PROBLEM TO SOLVE:
Find the lines below holding the word "showing" and copy each of them.

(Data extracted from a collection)
——

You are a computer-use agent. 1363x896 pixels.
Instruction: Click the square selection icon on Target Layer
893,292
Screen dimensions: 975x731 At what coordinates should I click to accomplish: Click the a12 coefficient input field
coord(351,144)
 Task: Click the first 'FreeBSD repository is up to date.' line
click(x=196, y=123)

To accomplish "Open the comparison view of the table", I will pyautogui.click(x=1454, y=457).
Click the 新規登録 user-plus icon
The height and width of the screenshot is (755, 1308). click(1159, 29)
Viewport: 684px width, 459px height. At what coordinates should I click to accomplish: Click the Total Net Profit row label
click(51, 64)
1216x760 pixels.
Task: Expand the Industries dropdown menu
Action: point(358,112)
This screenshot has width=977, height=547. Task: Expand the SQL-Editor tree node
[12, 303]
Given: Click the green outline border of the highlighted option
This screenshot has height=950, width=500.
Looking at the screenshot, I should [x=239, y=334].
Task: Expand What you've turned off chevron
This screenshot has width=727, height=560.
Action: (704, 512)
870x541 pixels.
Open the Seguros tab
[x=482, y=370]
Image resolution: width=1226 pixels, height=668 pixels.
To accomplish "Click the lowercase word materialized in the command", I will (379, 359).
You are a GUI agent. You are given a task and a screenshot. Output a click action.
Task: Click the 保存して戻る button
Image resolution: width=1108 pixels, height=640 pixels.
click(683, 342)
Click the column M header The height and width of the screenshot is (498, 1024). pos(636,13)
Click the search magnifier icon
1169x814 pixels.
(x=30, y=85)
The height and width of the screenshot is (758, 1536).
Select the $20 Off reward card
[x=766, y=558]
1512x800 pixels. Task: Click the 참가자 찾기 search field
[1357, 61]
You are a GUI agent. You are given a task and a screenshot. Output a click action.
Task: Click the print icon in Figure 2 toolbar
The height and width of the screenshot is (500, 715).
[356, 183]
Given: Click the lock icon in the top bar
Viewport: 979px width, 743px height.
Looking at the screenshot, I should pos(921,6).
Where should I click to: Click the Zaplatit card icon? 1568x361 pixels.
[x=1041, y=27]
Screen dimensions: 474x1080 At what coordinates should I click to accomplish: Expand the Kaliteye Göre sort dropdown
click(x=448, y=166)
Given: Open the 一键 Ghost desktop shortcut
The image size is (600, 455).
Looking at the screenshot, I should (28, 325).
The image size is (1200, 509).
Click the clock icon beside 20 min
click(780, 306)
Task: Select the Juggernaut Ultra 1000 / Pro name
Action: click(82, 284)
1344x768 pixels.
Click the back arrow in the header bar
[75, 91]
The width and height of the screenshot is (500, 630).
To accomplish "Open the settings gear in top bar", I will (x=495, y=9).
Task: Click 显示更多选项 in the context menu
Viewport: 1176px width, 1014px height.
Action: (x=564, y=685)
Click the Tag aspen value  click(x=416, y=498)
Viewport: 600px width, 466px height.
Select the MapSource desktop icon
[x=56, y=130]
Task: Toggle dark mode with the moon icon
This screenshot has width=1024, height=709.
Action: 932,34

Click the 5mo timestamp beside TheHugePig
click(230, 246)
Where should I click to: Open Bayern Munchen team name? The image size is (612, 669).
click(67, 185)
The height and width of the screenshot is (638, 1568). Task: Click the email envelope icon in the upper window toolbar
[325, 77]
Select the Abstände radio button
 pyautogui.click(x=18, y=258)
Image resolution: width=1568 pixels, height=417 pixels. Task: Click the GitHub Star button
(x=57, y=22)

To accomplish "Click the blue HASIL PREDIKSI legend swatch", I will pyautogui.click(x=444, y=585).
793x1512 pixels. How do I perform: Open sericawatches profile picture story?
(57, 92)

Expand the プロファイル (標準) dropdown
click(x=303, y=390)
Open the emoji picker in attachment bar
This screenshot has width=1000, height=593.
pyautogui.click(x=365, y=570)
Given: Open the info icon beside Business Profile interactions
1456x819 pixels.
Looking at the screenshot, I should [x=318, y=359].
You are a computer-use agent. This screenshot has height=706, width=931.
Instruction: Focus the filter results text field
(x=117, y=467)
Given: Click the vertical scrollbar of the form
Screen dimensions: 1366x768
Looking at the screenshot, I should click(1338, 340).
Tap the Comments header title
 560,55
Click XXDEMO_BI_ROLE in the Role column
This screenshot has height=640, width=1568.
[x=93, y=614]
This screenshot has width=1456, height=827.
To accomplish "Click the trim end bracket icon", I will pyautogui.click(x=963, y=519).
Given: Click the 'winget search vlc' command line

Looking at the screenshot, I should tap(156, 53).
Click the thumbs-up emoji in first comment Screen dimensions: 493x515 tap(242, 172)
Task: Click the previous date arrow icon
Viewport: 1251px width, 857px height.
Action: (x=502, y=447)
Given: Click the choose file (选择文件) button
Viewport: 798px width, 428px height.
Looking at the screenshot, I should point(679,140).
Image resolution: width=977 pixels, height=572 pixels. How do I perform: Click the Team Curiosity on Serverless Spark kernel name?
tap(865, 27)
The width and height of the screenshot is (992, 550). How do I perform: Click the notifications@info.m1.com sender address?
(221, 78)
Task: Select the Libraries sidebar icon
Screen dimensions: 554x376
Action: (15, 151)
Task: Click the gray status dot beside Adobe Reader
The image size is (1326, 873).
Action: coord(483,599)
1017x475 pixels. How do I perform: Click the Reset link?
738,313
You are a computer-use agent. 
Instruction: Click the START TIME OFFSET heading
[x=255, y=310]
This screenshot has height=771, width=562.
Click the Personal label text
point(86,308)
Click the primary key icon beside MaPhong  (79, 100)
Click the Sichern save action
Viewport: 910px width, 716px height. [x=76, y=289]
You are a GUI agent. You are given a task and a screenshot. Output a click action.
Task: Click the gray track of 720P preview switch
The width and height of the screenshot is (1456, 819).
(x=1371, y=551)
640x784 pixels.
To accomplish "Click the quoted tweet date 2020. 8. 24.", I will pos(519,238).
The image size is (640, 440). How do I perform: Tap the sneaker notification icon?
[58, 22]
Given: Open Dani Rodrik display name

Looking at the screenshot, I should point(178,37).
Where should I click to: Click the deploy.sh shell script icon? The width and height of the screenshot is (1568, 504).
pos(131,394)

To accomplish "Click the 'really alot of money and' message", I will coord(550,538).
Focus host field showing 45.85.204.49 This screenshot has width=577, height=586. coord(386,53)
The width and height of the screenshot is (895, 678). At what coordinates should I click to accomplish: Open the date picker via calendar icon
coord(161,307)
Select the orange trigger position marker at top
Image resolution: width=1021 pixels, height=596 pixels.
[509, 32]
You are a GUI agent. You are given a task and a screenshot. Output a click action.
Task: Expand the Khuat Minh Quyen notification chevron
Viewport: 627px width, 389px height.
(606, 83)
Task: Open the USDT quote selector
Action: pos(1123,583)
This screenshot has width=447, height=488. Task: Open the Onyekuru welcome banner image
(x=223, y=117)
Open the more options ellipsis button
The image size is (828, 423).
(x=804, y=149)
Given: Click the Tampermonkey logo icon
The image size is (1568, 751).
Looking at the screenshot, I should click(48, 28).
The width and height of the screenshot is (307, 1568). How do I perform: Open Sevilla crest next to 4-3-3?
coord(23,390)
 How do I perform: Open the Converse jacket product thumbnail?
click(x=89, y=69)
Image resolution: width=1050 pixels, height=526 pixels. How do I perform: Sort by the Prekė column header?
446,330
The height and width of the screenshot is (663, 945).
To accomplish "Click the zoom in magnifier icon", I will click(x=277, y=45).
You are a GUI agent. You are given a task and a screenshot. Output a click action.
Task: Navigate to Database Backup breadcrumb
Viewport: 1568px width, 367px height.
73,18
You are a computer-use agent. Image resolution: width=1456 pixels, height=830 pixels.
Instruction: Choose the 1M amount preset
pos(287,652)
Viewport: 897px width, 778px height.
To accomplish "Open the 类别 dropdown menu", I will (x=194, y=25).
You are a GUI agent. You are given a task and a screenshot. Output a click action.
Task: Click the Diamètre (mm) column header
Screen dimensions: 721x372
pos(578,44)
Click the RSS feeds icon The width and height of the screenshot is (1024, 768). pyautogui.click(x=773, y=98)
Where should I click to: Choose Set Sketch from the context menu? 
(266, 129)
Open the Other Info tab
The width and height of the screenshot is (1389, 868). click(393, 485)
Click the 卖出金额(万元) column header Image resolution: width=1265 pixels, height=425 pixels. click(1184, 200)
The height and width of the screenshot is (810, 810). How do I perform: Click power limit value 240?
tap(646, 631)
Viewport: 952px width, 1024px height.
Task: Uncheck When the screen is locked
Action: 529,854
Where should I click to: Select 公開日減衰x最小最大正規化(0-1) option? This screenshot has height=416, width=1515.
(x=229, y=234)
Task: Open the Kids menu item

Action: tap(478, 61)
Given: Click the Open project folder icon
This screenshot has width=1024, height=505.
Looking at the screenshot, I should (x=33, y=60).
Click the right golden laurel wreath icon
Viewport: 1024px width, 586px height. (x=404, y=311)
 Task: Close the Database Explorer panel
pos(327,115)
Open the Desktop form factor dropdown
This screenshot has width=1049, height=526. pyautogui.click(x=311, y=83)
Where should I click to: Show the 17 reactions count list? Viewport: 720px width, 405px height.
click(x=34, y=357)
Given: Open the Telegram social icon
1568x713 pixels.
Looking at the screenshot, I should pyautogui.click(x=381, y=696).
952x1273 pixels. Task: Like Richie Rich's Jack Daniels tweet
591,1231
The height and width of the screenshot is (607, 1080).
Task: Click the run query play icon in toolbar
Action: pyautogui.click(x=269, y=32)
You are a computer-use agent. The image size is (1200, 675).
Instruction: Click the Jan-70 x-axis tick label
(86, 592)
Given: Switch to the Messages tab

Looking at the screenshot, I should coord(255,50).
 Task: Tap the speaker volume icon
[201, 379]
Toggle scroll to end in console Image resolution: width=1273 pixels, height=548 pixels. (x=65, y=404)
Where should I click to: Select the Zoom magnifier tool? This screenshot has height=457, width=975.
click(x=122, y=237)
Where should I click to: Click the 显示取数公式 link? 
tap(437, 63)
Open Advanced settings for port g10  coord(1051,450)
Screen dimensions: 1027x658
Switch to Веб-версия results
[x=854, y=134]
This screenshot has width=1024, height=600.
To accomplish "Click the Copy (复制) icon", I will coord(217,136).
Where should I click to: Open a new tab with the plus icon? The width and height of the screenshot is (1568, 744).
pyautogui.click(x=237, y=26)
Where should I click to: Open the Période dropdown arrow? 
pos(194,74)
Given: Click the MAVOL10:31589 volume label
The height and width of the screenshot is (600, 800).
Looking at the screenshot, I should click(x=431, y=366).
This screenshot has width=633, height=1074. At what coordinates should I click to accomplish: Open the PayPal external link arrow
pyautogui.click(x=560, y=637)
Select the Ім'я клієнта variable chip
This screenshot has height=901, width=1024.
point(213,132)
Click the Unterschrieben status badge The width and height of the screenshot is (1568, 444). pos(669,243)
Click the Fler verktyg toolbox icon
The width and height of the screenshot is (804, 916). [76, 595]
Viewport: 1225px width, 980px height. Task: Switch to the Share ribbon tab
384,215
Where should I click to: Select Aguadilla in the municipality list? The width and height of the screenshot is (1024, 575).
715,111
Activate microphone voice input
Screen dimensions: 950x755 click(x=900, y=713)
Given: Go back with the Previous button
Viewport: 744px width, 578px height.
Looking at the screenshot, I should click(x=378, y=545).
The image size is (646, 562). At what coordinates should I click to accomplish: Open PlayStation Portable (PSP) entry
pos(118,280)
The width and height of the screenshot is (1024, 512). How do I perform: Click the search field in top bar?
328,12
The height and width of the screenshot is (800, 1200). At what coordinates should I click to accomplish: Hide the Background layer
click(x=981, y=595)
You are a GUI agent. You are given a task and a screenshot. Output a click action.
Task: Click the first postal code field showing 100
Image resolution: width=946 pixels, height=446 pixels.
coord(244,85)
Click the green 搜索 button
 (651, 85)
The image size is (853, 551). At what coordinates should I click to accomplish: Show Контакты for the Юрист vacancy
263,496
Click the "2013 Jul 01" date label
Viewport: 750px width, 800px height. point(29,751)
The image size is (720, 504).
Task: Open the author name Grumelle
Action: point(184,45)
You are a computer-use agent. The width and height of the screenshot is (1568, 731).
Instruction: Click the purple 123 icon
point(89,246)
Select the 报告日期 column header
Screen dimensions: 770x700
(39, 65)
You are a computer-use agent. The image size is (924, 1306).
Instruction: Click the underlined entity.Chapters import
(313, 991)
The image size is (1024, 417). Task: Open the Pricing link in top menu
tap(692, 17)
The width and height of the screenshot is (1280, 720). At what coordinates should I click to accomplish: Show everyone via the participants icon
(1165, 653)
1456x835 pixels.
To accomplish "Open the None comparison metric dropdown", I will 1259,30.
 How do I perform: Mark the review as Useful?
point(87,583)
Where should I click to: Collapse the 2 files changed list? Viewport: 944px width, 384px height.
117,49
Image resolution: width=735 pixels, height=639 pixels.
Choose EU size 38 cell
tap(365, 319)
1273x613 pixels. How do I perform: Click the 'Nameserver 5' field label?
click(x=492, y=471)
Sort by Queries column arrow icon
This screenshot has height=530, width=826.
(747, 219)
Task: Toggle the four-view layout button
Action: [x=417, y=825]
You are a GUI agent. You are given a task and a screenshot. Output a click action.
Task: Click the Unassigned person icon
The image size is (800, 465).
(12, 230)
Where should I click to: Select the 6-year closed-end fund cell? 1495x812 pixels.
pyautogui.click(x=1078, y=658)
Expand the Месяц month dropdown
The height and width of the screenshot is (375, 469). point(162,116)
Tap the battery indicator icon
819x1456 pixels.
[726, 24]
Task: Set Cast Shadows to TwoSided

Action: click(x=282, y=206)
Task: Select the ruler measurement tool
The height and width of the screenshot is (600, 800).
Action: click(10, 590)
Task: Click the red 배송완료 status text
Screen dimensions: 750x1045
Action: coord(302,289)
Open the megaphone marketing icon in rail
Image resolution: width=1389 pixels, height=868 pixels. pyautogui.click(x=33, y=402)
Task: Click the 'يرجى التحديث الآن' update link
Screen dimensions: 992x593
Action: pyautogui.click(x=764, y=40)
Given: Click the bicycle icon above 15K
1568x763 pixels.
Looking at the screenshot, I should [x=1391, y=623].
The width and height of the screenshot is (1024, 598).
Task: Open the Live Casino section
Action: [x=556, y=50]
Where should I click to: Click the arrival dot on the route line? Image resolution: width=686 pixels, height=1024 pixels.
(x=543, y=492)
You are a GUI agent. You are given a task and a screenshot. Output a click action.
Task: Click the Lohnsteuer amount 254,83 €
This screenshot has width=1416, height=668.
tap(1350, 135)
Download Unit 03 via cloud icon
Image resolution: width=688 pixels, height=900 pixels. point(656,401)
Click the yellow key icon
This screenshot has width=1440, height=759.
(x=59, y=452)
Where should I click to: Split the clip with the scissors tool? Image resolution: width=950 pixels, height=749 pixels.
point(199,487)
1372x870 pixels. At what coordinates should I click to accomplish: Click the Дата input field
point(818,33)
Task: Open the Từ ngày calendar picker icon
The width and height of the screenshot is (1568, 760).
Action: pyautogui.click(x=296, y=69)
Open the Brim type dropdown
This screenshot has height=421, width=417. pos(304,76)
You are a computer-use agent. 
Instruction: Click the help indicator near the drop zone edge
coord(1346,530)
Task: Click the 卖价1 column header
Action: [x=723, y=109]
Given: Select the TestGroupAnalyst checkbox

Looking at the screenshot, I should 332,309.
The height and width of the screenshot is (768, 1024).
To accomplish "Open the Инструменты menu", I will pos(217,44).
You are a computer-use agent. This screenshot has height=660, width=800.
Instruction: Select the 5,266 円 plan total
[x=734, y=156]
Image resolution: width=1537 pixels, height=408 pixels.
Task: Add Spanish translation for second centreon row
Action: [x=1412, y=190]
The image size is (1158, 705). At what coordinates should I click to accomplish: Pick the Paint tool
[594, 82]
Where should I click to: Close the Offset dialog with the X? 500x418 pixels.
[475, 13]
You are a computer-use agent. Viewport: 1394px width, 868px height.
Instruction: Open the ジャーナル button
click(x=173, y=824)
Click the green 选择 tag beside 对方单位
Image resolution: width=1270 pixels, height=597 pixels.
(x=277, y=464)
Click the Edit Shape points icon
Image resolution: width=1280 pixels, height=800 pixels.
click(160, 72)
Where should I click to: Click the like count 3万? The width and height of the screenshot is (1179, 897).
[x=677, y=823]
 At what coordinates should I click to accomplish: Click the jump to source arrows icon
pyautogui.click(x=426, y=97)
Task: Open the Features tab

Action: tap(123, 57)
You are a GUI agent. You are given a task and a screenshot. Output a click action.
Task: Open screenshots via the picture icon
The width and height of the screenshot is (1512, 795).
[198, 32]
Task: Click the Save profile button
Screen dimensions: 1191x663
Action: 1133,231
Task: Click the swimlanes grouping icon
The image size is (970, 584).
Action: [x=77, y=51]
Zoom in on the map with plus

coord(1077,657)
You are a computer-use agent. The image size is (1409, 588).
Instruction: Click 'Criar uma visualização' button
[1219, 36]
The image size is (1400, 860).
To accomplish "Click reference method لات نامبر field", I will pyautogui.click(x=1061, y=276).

——

EXERCISE RESPONSE:
Focus host field showing 45.85.204.49 This screenshot has width=577, height=586. coord(386,53)
Task: Click the first postal code field showing 100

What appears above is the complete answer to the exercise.